Patients and Methods
We conducted a retrospective, combined cohort analysis based on two prospectively maintained cystectomy databases from the University of Southern California and the University of Bern.
Eligible patients underwent RC with ePLND for cN0M0 disease but were found to have LN‐positive disease.
No patient had neoadjuvant therapy, and all had negative surgical margins.
Kaplan–Meier plots were used to estimate recurrence‐free survival (RFS) and overall survival (OS). Subgroup comparisons were performed using log‐rank tests, and multivariable analysis was based on Cox proportional hazard models.
Results
Of 521 patients with LN‐positive disease, 251 (48%) never received adjuvant therapy. Although the pathological stage distribution was similar, the 251 patients who did not receive adjuvant therapy were older and had both fewer total and positive LNs than those who underwent adjuvant therapy.
The median RFS for patients treated with RC alone was 1.6 years.
Recurrences mainly occurred <2 years after RC, resulting in 5‐ and 10‐year RFS rates of 32 and 26%, respectively.

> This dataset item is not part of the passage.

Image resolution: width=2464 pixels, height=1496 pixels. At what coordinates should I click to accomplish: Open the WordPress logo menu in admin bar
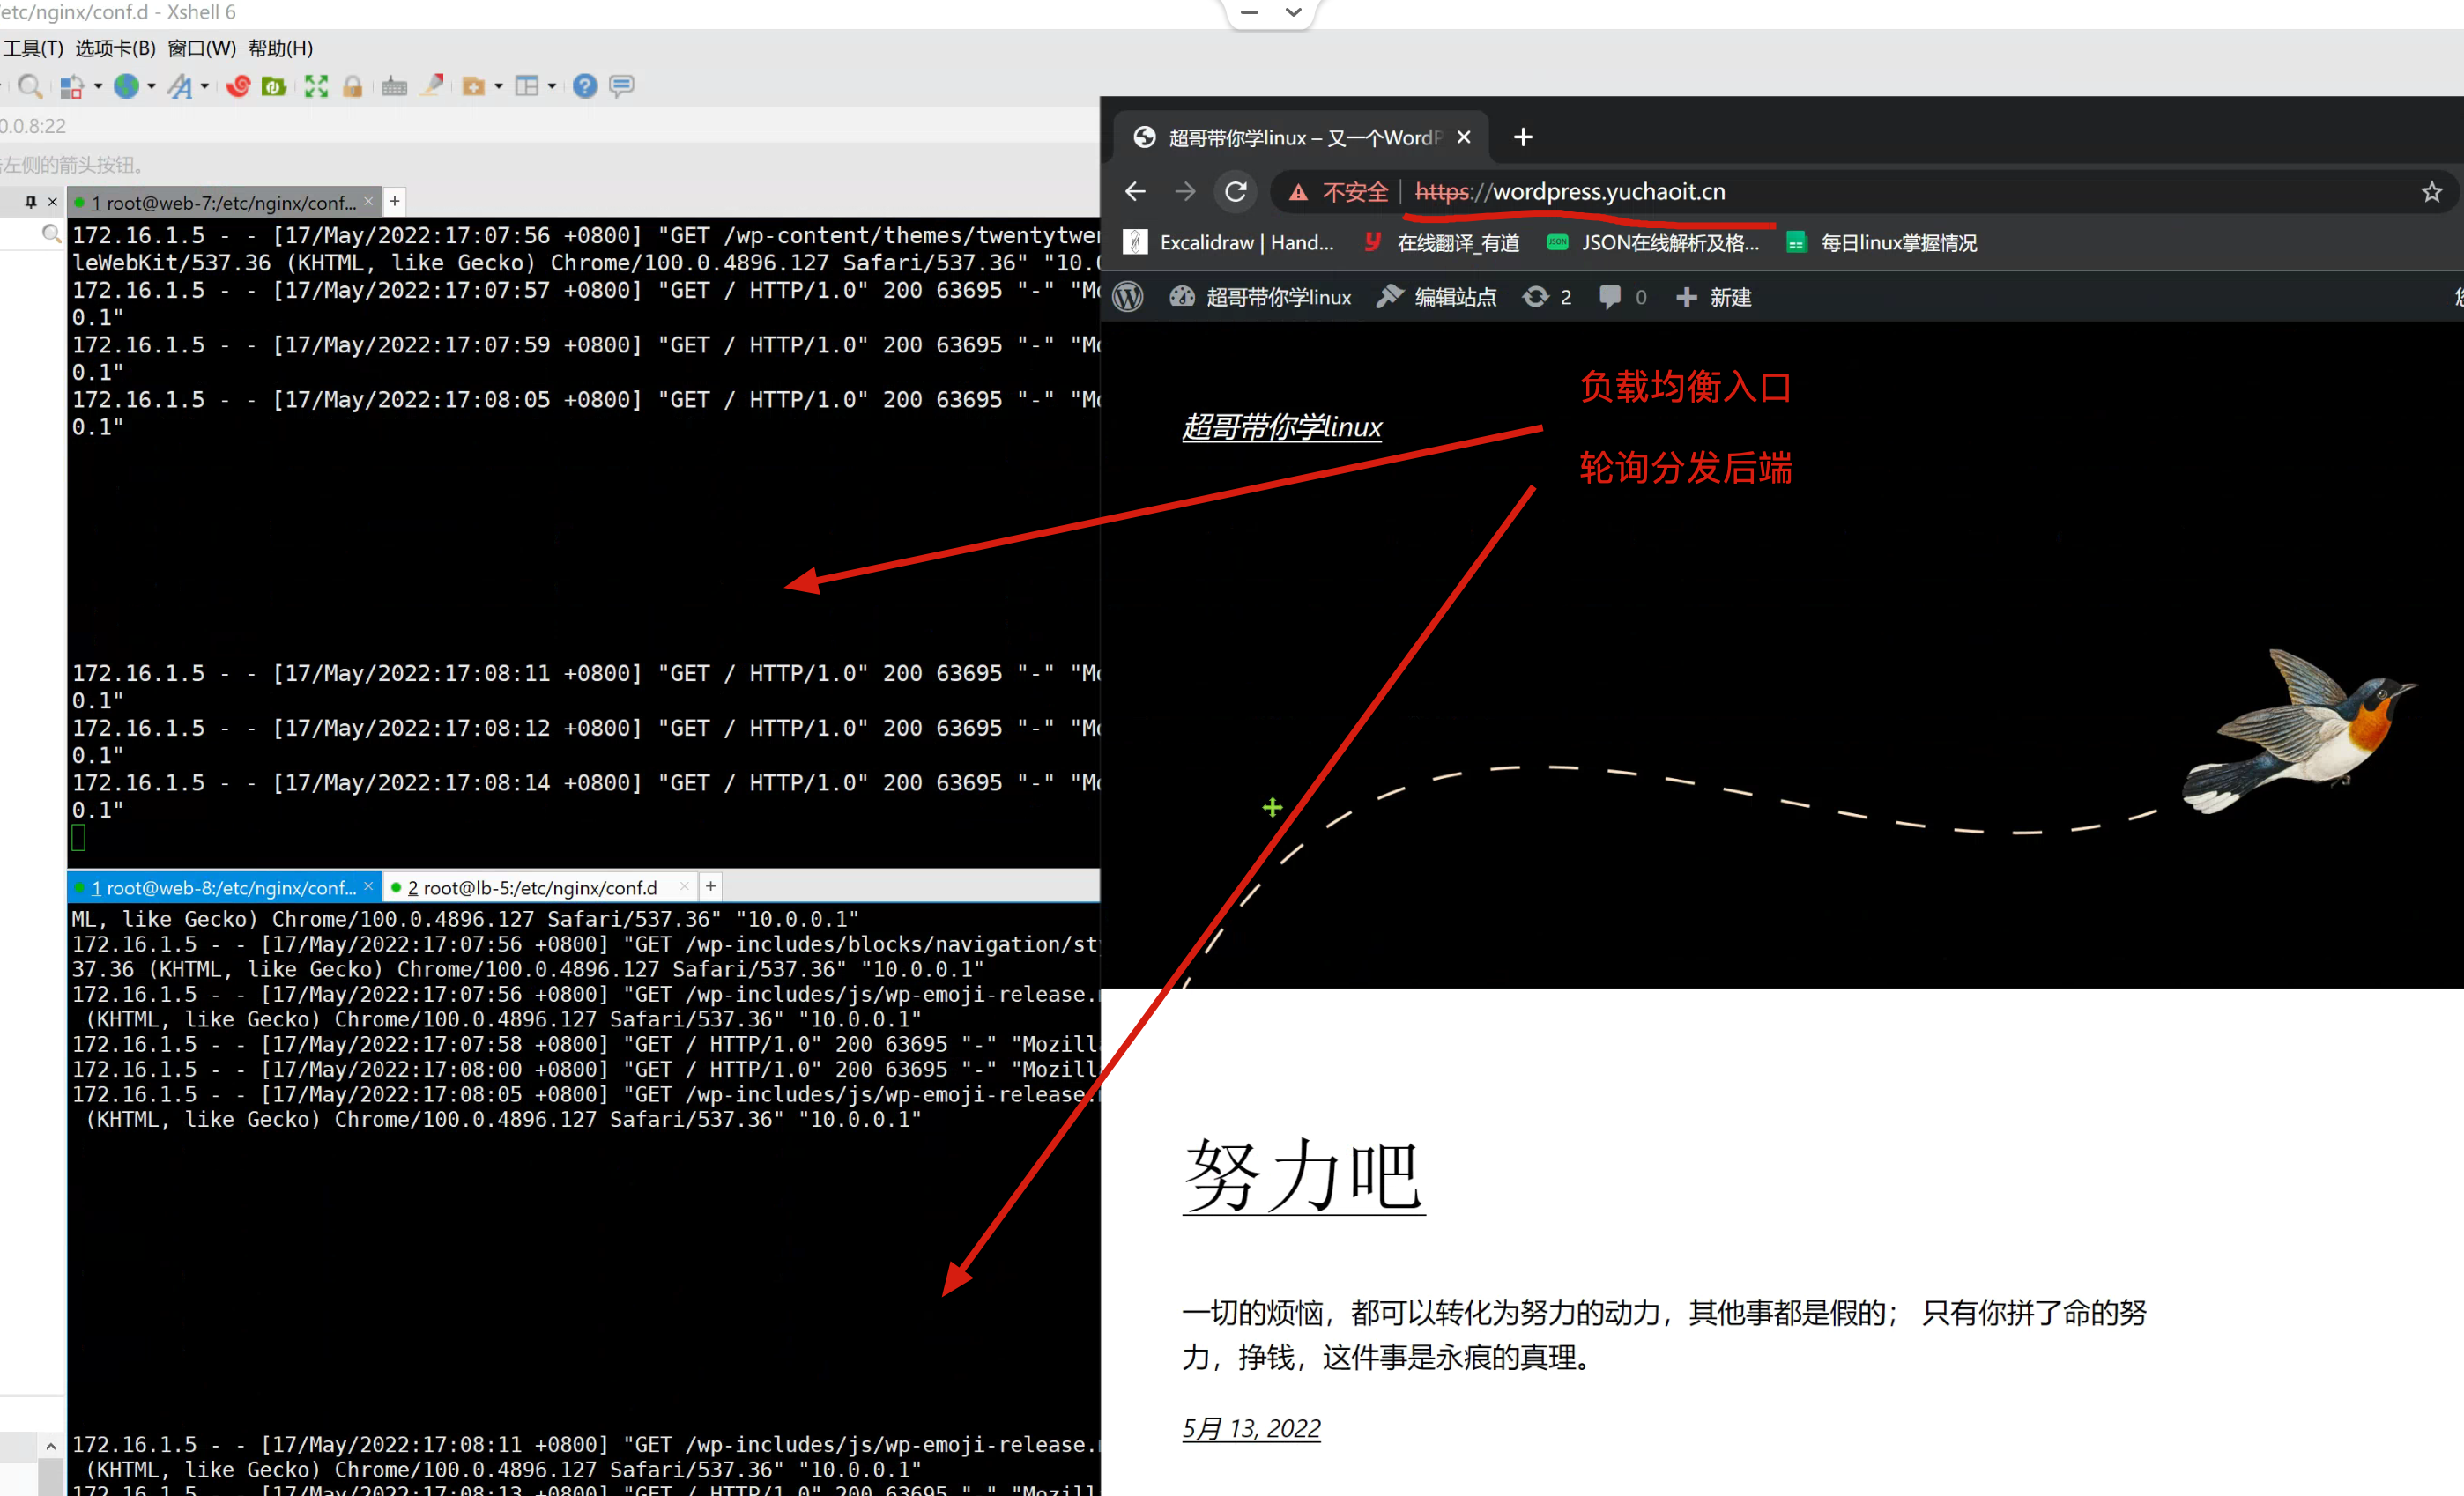1127,296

Pathological T stage, the total number of LNs and the number of positive LNs detected were independent predictors of RFS and OS.
Conclusions
In this study, 25% of patients with documented LN metastases who did not receive adjuvant therapy were cured with RC and ePLND; however, a few relapses may occur later than 3 years.
Predictors of survival were pathological T stage, the number of total LNs and the number of positive LNs identified.